> **Textauszug**:
────────────────────

Die Sache ist ja die, dass es so viele Sachen sind.

Monat: November, 2005

Plukker Plukker

Mir flimmert der Blick. Von diesem Themenklopps, der nun eingegrenzt und in Form modelliert wurde, es wird schon klappen morgen. Von diesen Dingen, die so interessant gar nicht sind, aber als dieses von mir verpackt werden sollen. Von der Hoffnung auf den Uniwechsel und den Gedanken an die kleinen Dinge, die vor Amerika einfach noch erledigt werden müssen. Nach und nach hake ich ab, aber ich kann mich doch nicht wehren gegen wacklige Knie und das Bedürfnis nach Innehalten. Ich leg jetzt den Kopf ab. Rein in die Kissen und versuche, mal vor eins die Augen zu schließen und mich auszuschalten. Momentan laufe ich tagsüber auf Hochtouren und nachts auf Standby.

Man geht mir besser aus dem Weg zur Zeit, wenn man nicht aushalten will, wie sich Stimme und Stimmungen überschlagen. Drahtseilakt, Hochspannung und Gummihoppse.

────────────────────

> **Daten**:
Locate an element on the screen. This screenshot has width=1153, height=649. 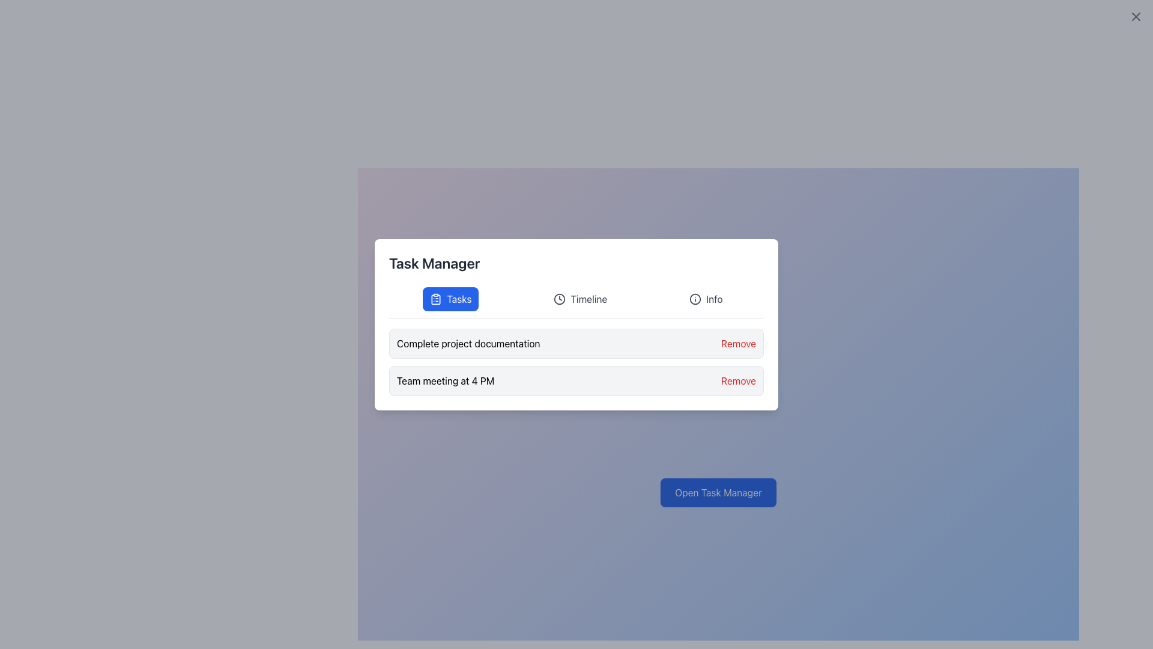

────────────────────

> **Aufgaben**:
1. Wie läuft die schreibende Person laut Textauszug momentan tagsüber und wie nachts?
2. Gib den Abschnitt aus dem Textauszug wörtlich wieder, der mit „Man geht mir“ beginnt und bis einschließlich „Hochspannung und Gummihoppse.“ reicht.

> **Lösungen**:
1. Tagsüber auf Hochtouren und nachts auf Standby.

2.
Man geht mir besser aus dem Weg zur Zeit, wenn man nicht aushalten will, wie sich Stimme und Stimmungen überschlagen. Drahtseilakt, Hochspannung und Gummihoppse.